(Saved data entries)
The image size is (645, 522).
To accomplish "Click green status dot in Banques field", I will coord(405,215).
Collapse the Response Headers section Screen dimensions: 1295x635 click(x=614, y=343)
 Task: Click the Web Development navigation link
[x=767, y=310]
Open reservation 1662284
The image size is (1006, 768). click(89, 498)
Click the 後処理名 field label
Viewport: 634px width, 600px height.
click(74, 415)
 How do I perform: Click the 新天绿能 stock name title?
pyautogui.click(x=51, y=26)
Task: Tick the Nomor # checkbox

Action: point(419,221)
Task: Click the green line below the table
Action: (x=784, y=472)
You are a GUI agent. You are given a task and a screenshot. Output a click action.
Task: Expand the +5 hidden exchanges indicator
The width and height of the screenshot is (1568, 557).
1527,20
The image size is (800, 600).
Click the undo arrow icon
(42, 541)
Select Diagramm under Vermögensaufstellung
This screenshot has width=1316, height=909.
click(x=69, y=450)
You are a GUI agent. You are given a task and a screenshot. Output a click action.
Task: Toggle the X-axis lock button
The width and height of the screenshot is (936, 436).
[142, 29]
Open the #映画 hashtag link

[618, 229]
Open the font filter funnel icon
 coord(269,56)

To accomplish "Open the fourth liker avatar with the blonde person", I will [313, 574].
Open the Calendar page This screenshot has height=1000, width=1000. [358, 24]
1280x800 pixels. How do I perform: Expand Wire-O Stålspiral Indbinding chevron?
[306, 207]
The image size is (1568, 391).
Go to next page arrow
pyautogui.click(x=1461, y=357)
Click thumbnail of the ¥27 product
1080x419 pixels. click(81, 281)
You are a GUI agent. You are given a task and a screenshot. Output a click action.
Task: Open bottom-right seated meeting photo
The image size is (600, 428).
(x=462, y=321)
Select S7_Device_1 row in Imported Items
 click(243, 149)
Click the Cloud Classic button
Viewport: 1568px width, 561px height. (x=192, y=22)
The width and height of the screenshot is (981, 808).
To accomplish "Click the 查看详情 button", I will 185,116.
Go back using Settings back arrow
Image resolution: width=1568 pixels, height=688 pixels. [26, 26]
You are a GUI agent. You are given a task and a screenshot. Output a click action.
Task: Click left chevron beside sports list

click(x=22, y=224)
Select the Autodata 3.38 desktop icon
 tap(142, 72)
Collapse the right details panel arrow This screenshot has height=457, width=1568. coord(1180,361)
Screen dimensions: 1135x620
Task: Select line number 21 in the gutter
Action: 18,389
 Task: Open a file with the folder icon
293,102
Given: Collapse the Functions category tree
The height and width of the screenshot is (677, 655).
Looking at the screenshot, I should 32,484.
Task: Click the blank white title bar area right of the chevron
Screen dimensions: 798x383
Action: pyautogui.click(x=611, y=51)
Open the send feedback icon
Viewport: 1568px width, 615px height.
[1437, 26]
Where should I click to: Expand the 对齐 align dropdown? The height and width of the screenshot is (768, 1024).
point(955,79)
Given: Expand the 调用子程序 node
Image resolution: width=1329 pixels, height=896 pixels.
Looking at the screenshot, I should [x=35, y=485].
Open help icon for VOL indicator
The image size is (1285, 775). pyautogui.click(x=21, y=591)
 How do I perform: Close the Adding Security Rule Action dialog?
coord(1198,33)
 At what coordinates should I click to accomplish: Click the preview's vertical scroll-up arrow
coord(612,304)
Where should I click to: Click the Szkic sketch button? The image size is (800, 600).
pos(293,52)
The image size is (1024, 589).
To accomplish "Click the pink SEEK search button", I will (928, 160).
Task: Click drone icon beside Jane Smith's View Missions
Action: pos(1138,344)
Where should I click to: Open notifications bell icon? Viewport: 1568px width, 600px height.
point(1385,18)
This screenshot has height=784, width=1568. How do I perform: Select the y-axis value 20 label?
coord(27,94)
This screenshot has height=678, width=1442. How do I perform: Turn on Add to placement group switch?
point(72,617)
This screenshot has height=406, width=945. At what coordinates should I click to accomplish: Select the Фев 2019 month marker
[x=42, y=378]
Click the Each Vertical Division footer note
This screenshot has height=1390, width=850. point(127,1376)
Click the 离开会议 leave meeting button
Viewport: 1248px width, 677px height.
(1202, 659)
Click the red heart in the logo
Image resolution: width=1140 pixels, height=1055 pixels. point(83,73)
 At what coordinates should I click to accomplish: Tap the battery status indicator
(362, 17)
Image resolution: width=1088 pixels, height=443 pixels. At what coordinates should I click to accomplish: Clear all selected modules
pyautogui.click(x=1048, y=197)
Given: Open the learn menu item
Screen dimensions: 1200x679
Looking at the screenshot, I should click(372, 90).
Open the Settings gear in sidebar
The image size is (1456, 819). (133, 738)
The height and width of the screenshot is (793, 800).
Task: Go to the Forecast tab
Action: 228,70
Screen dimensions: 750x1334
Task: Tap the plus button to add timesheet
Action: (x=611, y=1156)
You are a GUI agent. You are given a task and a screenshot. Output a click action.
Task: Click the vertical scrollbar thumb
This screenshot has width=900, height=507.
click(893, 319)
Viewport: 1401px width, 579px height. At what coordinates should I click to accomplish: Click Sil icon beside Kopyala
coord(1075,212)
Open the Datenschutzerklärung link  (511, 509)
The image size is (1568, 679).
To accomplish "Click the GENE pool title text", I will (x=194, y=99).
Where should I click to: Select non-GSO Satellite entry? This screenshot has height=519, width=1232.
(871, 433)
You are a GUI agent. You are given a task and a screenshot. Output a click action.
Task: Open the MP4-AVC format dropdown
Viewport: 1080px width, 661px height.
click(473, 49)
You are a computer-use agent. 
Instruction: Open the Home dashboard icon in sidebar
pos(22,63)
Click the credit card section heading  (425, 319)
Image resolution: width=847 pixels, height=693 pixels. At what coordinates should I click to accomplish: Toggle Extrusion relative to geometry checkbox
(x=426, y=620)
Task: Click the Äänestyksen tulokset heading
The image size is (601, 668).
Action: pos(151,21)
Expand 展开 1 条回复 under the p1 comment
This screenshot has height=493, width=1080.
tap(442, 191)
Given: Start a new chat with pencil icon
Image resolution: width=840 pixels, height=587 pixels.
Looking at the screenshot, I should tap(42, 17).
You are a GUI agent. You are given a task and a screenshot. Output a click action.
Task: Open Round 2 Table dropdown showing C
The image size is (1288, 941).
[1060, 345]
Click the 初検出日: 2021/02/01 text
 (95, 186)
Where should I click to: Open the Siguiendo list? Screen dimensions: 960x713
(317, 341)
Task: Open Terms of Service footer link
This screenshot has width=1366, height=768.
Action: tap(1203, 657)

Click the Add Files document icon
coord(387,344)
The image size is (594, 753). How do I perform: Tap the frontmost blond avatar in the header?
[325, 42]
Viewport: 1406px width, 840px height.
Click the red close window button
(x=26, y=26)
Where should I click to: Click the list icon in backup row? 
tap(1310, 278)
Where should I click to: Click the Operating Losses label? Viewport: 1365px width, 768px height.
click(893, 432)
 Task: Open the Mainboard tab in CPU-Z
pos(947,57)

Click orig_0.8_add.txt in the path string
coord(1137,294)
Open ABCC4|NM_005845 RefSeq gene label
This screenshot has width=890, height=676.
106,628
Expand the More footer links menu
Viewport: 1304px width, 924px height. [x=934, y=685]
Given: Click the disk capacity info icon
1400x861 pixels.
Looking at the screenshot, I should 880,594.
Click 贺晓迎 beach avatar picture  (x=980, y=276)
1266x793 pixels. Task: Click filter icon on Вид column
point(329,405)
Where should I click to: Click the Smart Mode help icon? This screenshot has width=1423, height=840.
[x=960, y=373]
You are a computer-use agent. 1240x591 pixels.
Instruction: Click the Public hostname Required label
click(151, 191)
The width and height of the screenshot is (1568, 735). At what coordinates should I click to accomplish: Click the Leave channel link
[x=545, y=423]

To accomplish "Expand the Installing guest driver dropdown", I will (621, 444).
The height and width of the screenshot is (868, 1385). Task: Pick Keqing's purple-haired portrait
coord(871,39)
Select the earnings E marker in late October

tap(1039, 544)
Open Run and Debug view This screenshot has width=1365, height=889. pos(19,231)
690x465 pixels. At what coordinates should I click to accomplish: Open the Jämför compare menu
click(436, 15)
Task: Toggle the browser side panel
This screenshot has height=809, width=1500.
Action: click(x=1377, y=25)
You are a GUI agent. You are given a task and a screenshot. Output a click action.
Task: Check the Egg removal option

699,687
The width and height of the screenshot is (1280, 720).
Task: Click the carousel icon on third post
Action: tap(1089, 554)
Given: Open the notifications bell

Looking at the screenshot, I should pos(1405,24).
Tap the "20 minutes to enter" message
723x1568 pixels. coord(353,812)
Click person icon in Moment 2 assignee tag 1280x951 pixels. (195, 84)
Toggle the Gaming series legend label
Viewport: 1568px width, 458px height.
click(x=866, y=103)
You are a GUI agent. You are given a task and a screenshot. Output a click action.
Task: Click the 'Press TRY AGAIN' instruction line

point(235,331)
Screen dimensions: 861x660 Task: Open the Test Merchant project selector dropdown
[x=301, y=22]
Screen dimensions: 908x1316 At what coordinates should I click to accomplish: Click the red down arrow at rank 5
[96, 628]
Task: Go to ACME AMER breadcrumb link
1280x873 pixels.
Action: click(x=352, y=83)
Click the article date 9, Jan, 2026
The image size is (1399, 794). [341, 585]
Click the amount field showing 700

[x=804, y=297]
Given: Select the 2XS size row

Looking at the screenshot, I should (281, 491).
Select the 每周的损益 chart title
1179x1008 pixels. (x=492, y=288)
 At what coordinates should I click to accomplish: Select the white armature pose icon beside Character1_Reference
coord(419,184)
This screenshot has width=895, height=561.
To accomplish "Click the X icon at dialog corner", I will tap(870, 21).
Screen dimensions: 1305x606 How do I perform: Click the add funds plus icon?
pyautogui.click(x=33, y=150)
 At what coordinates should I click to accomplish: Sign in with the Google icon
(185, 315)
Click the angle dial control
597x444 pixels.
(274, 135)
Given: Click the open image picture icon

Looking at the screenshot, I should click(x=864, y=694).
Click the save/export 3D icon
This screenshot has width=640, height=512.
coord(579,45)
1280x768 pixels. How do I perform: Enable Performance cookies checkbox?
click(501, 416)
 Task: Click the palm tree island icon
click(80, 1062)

What to work on:
Reproduce the lines above, beginning at the line with "Select the Autodata 3.38 desktop icon" and stopping after the line with "Given: Collapse the Functions category tree", exactly as they are.

Solution for this task:
Select the Autodata 3.38 desktop icon
 tap(142, 72)
Collapse the right details panel arrow This screenshot has height=457, width=1568. coord(1180,361)
Screen dimensions: 1135x620
Task: Select line number 21 in the gutter
Action: 18,389
 Task: Open a file with the folder icon
293,102
Given: Collapse the Functions category tree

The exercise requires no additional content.